PROBLEM TO SOLVE - Beginning with the first line below, please restate each line exactly, down to and including the line containing "https://budgetworld.ru (925, 2064)".

SUPPLIED MATERIAL -
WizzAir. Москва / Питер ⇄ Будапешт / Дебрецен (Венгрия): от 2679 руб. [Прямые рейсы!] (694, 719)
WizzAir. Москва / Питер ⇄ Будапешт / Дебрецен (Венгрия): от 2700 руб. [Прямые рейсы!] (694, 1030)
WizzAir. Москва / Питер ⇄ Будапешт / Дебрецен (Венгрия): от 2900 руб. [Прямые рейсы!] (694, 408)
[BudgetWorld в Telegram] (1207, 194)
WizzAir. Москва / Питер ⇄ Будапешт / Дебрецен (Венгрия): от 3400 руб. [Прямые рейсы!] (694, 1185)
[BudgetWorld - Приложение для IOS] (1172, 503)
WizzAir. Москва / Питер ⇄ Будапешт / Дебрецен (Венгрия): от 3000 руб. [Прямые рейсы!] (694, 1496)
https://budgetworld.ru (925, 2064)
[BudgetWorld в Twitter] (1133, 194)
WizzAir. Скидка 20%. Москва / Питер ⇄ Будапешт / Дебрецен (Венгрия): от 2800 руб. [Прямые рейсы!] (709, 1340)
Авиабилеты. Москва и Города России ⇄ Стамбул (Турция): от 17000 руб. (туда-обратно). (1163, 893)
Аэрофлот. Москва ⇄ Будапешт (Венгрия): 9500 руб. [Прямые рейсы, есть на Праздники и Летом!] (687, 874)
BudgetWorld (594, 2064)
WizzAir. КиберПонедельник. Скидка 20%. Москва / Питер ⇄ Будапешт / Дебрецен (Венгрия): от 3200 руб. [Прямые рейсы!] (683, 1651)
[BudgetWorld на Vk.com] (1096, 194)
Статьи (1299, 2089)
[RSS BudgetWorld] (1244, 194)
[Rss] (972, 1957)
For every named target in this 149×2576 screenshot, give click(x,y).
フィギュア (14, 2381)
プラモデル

EXERCISE OUTPUT -
WizzAir. Москва / Питер ⇄ Будапешт / Дебрецен (Венгрия): от 2679 руб. [Прямые рейсы!] (694, 719)
WizzAir. Москва / Питер ⇄ Будапешт / Дебрецен (Венгрия): от 2700 руб. [Прямые рейсы!] (694, 1030)
WizzAir. Москва / Питер ⇄ Будапешт / Дебрецен (Венгрия): от 2900 руб. [Прямые рейсы!] (694, 408)
[BudgetWorld в Telegram] (1207, 194)
WizzAir. Москва / Питер ⇄ Будапешт / Дебрецен (Венгрия): от 3400 руб. [Прямые рейсы!] (694, 1185)
[BudgetWorld - Приложение для IOS] (1172, 503)
WizzAir. Москва / Питер ⇄ Будапешт / Дебрецен (Венгрия): от 3000 руб. [Прямые рейсы!] (694, 1496)
https://budgetworld.ru (925, 2064)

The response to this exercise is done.